Aber war es das schon? Ist Schwaben nur in Augsburg, Kempten und um Ulm herum innovativ? Nein. Auch in ländlicheren Gebieten tut sich was. In Leipheim zum Beispiel, einer Stadt mit etwas mehr als 7100 Einwohnern im Landkreis Günzburg. Dort sitzt die Firma Xcyde von Kai Thomas. Ihre Büroräume sehen aus, als würde gleich ein FilmTeam vorbeikommen, um eine Start-up-Serie zu drehen: Ein alter Golf dient als Rückzugsort für Telefonate, ein begehbarer Dschungel bietet die Möglichkeit, drinnen und im Grünen zu arbeiten – und natürlich gibt es einen Tischkicker. In dieser Umgebung entwickeln zwölf Mitarbeiter ein Programm, das mithilfe von künstlicher Intelligenz zweidimensionale Baupläne in virtuelle, dreidimensionale Modelle verwandelt. So können zum Beispiel Immobilienmakler ihre Kunden schon durch eine Wohnung gehen lassen, die noch nicht gebaut wurde.

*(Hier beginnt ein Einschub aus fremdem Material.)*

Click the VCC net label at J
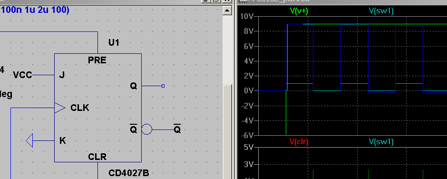The image size is (447, 179). 22,75
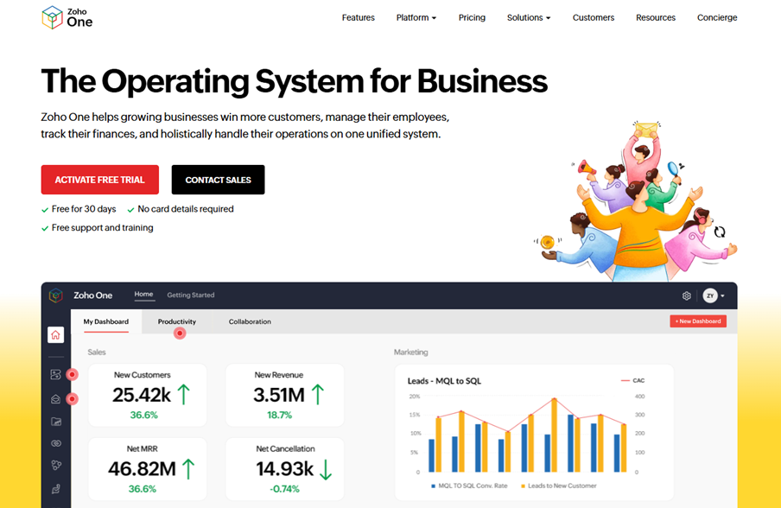Image resolution: width=781 pixels, height=508 pixels.
Task: Expand the Platform navigation dropdown
Action: pyautogui.click(x=416, y=16)
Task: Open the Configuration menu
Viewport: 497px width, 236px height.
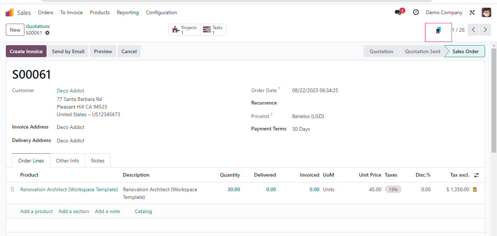Action: (161, 12)
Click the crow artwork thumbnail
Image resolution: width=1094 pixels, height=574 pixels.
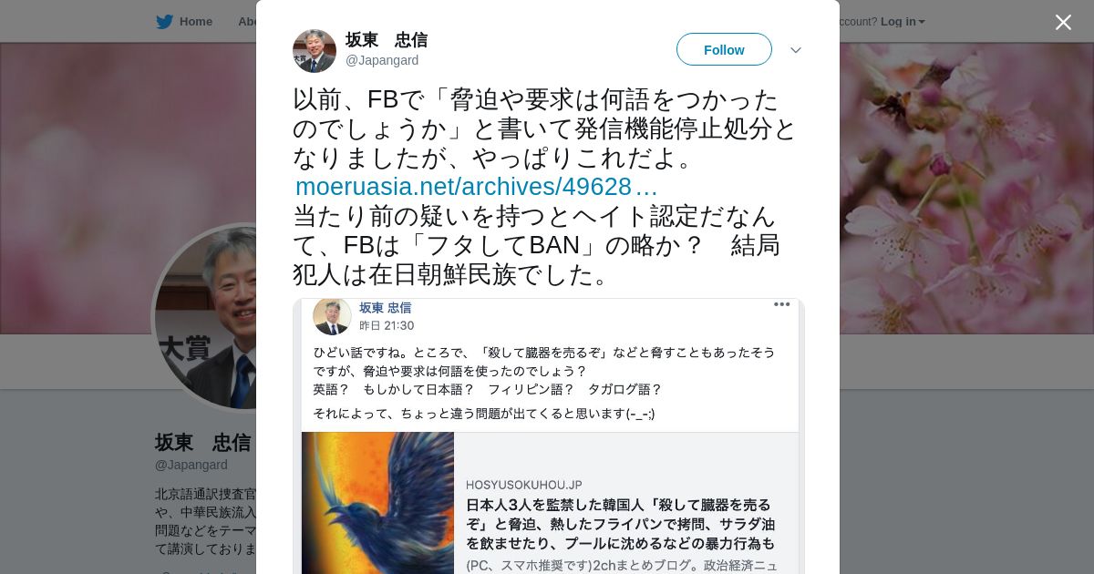(x=377, y=503)
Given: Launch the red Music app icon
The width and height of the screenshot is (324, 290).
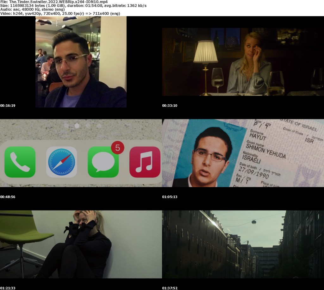Looking at the screenshot, I should click(145, 162).
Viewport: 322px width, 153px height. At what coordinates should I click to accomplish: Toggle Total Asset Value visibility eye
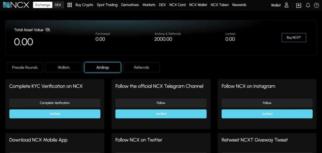(x=48, y=30)
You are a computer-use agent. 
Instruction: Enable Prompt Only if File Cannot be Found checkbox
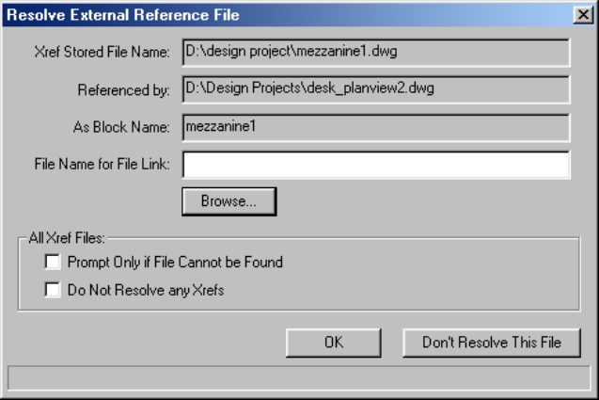[x=53, y=263]
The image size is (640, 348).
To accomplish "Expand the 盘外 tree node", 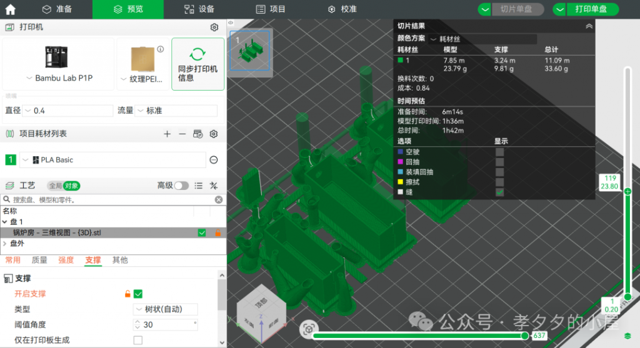I will click(5, 243).
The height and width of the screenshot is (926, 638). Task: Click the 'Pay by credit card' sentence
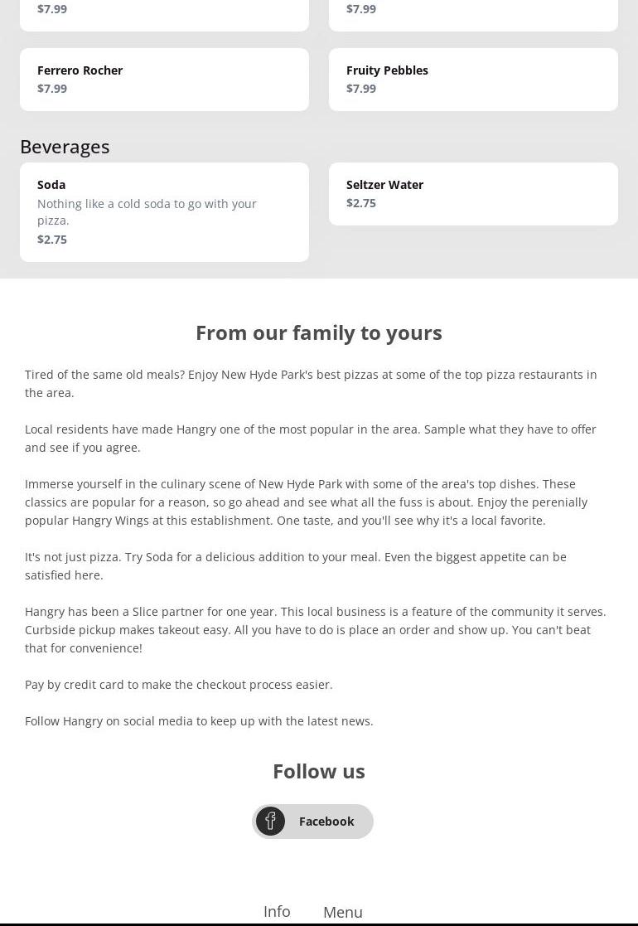coord(179,685)
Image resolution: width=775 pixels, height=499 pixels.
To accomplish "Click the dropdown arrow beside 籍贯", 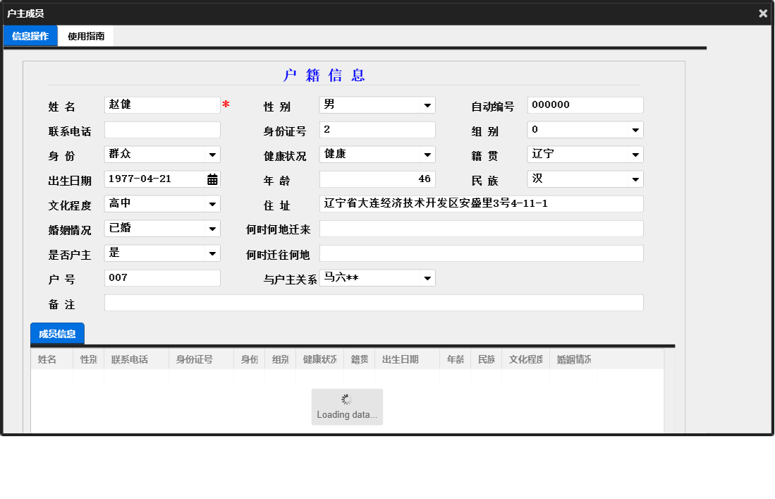I will (x=635, y=154).
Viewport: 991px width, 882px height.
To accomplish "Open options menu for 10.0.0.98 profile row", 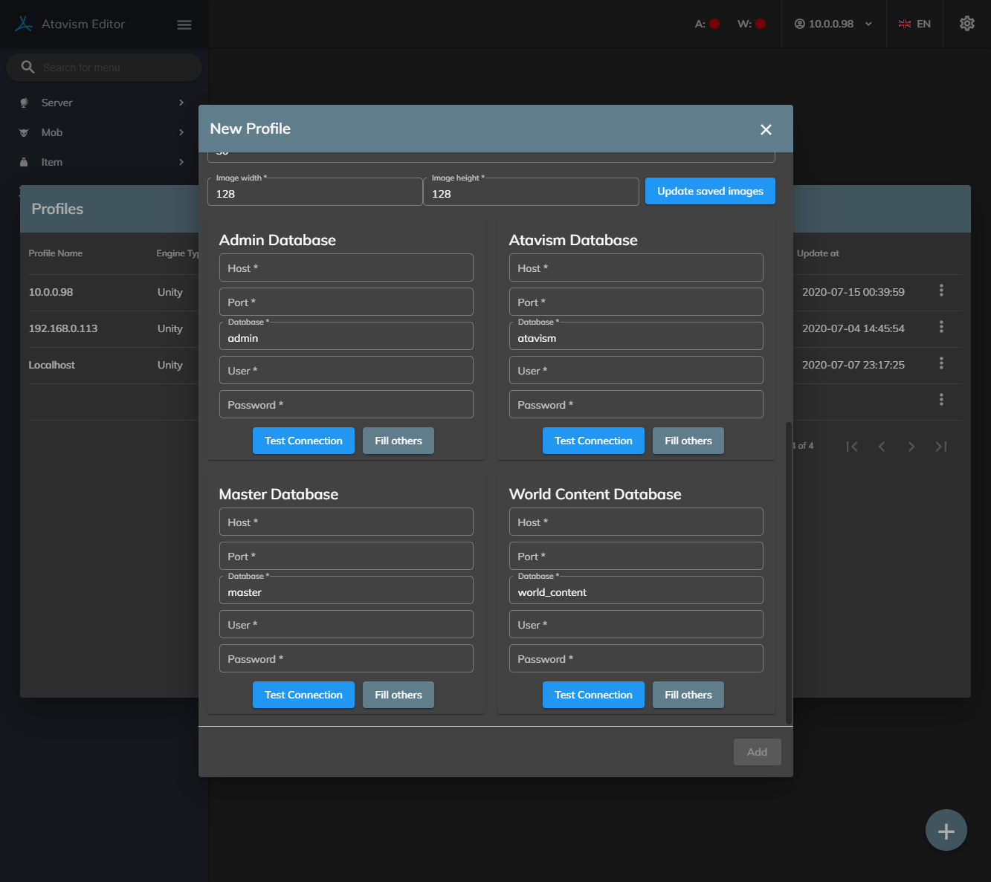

Bauherren können auf ihrem Grundstück gucken, wie ihr Haus aussieht, wenn es steht. Und Maschinenbauer können prüfen, ob das Teil, das sie entwickeln, passt.
Xcyde konzentriert sich auf Kunden aus der Maschinenbau-, Bauund Immobilienbranche. Weil gerade da bei der Digitalisierung noch Luft nach oben sei, sagt Thomas. Er sagt aber auch: Zwar sei das Interesse vieler Unternehmen an den digitalen Angeboten gewachsen. Dennoch tun sich viele auch in der Region schwer, die nächsten Schritte wirklich anzugehen. Oder sie behandeln digitale Projekte eher stiefmütterlich. „Die Unternehmen verschlafen das Thema“, warnt Thomas. Woran das liegt? Seiner Meinung nach gerade daran, dass es der Region so gut geht. „Viele glauben an das Motto: Never change a winning team – also ändere kein erfolgreiches Konzept“, sagt er. Und das macht es in einer Zeit der Hochkonjunktur schwer, Veränderungen vorzunehmen. „Ein Problem ist auch, dass ein Umbau Fachkräfte binden würde, die dann an anderer Stelle fehlen. Und die sind gerade nicht so leicht zu ersetzen“, sagt er.
Auch er kennt das Problem: „Ich könnte aus dem Stand noch einmal zwölf Mitarbeiter einstellen“, sagt er. Er findet nur keine. Zwar hat sich Thomas bewusst für Leipheim entschieden. Unter anderem, weil dort viele Kunden sind und die Mieten günstiger als etwa in München. Doch die Lage auf dem Land empfindet er auch als Nachteil: „Größere Städte wie München oder Augsburg sind gerade für junge Leute einfach attraktiver“, glaubt er.